Plaintiffs contend they ask the trial court only to apply neutral legal
principles to a contract dispute arising from St. Thomas’s refusal to provide the
education for which they already have paid. Plaintiffs point to Shannon for the
proposition that contracts entered into by religious organizations can be interpreted
in purely secular terms when reliance on religious precepts is not required. See
Shannon, 476 S.W.3d at 624.
16
Shannon is distinguishable because the claims in that case did not encroach
on a religious entity’s ability to manage its internal affairs or a decision to expel a
church member. Rather, the claims arose from the church’s alleged breach of the
non-disparagement clause contained in a settlement agreement with a former
employee; the church and the former employee entered into the settlement
agreement after the former employee alleged that she was fired in retaliation for
accusing a church elder of sexual harassment. Id. at 618. According to the former
employee, the church violated this non-disparagement clause when it discussed her
departure with a subsequent employer in another city resulting in loss of her job.
Id. at 618–19.
More fundamentally, plaintiffs’ exclusive focus on the presence or absence
of an express dispute concerning religious doctrine demonstrates an unduly narrow
conception of the applicable protections.

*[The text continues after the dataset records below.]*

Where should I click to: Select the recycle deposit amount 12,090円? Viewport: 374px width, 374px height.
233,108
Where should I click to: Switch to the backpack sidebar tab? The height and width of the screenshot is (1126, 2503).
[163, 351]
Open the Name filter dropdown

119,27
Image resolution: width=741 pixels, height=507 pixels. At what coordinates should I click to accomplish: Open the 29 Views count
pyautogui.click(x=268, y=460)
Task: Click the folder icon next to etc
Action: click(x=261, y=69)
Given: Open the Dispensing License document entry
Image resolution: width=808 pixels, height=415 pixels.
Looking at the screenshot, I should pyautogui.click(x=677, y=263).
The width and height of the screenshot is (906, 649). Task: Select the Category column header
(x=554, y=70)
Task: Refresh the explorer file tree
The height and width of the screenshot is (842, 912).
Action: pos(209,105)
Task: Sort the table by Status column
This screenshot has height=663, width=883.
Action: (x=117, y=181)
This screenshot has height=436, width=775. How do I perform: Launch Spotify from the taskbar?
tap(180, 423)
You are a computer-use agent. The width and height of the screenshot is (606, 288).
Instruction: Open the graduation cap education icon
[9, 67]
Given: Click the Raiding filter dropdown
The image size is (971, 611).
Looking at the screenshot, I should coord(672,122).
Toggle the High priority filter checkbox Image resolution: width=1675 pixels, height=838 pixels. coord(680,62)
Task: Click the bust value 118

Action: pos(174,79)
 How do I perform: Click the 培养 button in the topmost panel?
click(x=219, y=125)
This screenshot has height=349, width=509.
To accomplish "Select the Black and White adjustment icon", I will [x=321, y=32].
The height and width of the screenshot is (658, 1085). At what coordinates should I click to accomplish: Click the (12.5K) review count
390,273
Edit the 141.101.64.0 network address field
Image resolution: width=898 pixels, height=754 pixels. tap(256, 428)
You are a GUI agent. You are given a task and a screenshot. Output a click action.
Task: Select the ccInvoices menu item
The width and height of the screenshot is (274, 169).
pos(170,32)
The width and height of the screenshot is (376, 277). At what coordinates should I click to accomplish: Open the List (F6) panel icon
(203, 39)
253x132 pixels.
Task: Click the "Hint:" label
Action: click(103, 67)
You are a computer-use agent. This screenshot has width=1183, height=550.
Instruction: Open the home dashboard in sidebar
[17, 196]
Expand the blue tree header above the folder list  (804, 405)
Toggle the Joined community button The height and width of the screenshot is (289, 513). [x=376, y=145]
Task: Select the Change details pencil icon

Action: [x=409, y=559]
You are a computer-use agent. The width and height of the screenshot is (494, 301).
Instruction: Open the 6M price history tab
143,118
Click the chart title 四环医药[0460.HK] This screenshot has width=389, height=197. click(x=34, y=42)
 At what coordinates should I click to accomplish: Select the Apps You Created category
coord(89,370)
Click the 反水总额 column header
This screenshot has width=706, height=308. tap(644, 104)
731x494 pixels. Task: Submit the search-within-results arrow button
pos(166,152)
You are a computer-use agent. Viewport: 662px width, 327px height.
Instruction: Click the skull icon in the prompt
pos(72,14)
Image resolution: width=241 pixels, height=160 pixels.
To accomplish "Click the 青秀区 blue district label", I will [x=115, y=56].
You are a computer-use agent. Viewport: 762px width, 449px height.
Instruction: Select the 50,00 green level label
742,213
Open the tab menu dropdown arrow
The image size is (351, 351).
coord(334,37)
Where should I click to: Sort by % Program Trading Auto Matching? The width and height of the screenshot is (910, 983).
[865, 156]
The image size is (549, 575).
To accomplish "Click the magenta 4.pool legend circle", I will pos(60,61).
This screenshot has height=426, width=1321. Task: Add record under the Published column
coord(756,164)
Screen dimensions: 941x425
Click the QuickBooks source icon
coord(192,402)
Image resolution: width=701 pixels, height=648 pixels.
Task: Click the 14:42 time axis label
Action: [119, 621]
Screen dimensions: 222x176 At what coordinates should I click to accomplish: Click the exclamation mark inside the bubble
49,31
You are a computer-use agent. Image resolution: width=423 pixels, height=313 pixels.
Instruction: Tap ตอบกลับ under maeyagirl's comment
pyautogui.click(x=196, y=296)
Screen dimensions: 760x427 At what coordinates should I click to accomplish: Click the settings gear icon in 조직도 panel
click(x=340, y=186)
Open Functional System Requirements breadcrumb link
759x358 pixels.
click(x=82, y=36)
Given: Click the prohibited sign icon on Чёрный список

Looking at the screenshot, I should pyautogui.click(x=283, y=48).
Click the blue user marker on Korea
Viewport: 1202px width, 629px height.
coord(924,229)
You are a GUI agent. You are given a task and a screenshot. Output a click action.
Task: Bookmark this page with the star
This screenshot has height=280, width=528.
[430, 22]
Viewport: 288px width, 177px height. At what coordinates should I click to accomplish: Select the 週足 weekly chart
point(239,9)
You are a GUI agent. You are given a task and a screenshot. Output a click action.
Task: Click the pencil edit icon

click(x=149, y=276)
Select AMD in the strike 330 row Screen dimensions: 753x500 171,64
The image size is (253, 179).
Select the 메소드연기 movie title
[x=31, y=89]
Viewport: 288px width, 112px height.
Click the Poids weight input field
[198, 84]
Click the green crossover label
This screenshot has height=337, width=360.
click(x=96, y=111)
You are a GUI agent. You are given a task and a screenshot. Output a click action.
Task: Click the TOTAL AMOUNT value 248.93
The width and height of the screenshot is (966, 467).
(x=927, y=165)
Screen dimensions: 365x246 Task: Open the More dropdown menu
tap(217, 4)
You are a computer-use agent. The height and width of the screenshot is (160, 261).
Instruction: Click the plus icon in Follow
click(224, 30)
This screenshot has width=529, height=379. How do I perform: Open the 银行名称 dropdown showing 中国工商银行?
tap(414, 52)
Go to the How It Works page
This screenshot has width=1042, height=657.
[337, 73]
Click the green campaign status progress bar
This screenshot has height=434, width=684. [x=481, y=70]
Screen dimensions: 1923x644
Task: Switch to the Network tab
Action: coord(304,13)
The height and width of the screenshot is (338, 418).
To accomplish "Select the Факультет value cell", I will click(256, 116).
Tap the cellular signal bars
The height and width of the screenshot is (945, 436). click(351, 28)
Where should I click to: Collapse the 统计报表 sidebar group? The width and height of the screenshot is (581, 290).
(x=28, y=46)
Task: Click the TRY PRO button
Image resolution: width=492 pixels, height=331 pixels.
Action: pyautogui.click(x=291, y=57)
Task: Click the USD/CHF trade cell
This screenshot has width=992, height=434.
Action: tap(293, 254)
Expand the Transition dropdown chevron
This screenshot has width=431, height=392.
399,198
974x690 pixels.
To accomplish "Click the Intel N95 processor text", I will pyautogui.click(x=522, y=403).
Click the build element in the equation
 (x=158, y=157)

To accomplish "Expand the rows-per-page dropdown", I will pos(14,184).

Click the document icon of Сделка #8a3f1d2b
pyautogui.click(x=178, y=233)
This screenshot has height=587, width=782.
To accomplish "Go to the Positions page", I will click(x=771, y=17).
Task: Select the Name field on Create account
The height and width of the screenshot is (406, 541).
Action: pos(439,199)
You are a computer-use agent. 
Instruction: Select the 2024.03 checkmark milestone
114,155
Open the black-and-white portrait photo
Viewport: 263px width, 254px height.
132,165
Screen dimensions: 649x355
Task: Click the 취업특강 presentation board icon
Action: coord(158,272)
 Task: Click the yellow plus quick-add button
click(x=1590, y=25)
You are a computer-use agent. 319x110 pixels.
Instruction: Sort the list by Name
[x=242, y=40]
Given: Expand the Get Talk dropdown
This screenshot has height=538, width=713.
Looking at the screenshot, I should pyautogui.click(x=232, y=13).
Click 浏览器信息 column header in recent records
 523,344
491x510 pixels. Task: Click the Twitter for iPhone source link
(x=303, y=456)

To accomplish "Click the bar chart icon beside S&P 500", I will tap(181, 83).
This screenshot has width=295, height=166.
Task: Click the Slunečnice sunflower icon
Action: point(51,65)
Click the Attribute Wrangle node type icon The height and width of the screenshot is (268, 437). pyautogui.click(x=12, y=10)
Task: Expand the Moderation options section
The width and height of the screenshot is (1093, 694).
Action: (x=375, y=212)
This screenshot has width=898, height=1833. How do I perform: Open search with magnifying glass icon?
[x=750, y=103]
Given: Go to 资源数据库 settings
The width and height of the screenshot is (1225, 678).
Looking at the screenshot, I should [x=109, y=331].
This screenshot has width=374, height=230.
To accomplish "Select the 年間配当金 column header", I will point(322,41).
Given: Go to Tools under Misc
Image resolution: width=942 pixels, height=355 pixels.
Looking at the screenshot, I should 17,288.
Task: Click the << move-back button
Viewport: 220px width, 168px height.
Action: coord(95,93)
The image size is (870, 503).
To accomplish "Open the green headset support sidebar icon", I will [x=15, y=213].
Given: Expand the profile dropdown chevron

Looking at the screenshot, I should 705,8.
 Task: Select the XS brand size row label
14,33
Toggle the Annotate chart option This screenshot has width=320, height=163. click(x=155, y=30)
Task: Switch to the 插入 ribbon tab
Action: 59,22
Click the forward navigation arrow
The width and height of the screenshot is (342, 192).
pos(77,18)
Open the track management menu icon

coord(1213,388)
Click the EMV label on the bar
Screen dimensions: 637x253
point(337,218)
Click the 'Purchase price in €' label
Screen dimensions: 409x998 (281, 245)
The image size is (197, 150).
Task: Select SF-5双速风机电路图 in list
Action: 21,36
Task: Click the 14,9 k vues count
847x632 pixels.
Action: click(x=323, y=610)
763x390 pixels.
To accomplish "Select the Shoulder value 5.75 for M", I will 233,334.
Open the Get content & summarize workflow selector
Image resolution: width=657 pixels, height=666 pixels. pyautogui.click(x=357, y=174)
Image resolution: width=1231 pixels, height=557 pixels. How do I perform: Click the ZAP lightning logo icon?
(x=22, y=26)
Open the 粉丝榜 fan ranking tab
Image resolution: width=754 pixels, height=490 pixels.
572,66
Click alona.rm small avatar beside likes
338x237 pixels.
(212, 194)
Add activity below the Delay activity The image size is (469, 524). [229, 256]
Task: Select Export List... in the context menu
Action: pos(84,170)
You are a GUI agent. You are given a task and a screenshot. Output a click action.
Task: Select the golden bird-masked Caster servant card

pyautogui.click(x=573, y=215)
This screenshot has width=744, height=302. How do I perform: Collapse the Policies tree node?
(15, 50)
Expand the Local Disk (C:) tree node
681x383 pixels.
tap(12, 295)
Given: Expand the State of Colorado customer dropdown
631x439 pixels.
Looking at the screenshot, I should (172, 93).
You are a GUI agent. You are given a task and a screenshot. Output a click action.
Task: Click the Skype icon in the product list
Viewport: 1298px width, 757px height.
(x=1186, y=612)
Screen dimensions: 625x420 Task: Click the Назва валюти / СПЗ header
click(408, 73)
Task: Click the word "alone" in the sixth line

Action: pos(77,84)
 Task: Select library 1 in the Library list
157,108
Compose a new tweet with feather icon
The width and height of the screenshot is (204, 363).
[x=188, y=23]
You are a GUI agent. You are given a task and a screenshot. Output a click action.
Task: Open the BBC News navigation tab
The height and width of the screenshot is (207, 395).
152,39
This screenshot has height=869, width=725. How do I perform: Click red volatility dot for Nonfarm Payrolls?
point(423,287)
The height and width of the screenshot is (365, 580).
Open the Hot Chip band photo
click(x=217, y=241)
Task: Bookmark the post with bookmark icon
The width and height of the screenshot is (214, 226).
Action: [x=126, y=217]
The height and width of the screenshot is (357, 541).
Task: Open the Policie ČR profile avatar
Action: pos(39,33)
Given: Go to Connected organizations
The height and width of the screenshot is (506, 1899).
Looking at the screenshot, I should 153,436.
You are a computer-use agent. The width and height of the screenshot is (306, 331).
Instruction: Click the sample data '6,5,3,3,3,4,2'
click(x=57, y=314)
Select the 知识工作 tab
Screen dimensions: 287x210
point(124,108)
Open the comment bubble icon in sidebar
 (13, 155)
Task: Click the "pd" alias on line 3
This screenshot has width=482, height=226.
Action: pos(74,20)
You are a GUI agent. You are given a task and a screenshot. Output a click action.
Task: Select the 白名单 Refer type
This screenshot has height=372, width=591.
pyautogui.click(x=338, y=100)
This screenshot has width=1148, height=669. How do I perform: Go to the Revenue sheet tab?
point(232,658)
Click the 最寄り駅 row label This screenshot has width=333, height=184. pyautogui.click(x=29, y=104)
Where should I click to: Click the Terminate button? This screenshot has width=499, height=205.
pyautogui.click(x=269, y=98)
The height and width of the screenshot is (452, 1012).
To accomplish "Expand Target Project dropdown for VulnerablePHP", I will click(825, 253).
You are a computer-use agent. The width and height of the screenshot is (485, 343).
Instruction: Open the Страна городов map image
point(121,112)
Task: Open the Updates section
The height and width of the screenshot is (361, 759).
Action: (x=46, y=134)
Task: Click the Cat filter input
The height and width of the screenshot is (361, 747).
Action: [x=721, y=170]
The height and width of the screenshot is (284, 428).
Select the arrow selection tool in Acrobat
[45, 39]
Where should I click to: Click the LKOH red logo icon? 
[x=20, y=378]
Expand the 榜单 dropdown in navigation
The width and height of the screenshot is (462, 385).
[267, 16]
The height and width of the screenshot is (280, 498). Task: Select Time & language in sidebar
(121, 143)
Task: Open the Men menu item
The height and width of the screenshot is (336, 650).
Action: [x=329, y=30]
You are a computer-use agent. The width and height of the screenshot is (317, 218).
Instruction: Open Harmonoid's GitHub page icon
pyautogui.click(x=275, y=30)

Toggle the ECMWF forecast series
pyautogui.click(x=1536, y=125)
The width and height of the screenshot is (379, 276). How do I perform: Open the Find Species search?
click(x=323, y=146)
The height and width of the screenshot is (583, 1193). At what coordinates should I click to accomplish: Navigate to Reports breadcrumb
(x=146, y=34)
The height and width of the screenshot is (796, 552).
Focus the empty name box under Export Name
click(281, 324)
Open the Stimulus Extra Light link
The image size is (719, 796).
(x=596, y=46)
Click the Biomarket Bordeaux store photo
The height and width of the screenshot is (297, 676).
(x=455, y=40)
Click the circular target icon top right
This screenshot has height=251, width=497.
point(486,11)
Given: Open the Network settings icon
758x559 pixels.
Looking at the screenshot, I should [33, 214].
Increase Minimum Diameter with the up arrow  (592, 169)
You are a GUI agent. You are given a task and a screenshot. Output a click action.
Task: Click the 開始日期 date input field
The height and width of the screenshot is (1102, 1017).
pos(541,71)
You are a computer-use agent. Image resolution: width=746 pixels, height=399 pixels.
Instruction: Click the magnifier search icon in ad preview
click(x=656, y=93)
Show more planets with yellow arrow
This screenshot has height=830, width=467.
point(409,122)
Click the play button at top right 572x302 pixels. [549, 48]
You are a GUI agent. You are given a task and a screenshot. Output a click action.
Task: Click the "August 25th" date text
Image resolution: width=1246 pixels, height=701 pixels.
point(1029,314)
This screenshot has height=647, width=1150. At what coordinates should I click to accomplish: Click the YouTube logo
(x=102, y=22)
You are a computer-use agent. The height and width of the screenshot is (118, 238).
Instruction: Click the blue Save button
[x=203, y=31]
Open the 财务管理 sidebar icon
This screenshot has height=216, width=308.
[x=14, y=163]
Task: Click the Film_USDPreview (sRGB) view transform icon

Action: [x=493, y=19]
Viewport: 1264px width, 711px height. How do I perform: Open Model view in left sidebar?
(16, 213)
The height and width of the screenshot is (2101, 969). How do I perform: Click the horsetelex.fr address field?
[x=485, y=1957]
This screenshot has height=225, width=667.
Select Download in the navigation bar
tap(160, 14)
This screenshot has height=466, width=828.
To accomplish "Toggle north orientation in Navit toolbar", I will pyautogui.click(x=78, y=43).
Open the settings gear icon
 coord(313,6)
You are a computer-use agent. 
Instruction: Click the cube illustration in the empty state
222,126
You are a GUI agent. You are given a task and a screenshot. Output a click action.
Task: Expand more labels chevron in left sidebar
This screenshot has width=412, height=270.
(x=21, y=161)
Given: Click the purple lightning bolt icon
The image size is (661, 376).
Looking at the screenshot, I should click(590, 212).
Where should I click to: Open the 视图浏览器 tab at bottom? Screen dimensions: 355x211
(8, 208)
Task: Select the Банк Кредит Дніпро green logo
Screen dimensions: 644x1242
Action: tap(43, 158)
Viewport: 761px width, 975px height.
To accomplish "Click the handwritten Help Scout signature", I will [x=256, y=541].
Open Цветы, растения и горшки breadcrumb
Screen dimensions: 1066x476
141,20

Government action may burden the free exercise of religion not only by
interfering with an individual’s observance or practice of a particular faith, but also by
encroaching on a religious entity’s ability to manage internal affairs. Westbrook, 231
S.W.3d at 395. “Accordingly, the autonomy of a church in managing its affairs and
deciding matters of ‘church discipline . . . or the conformity of the members of the
church to the standard of morals required of them’ has long been afforded broad
constitutional protection.” Id. at 397. “Courts have no jurisdiction to ‘revise or question
ordinary acts of church discipline’ and ‘cannot decide who ought to be members of the
church, nor whether the excommunicated have been justly or unjustly, regularly or
17
irregularly cut off from the body of the church.’” Id. at 399 (quoting Minton v. Leavell,
297 S.W. 615, 621–22 (Tex. Civ. App.—Galveston 1927, writ ref’d)).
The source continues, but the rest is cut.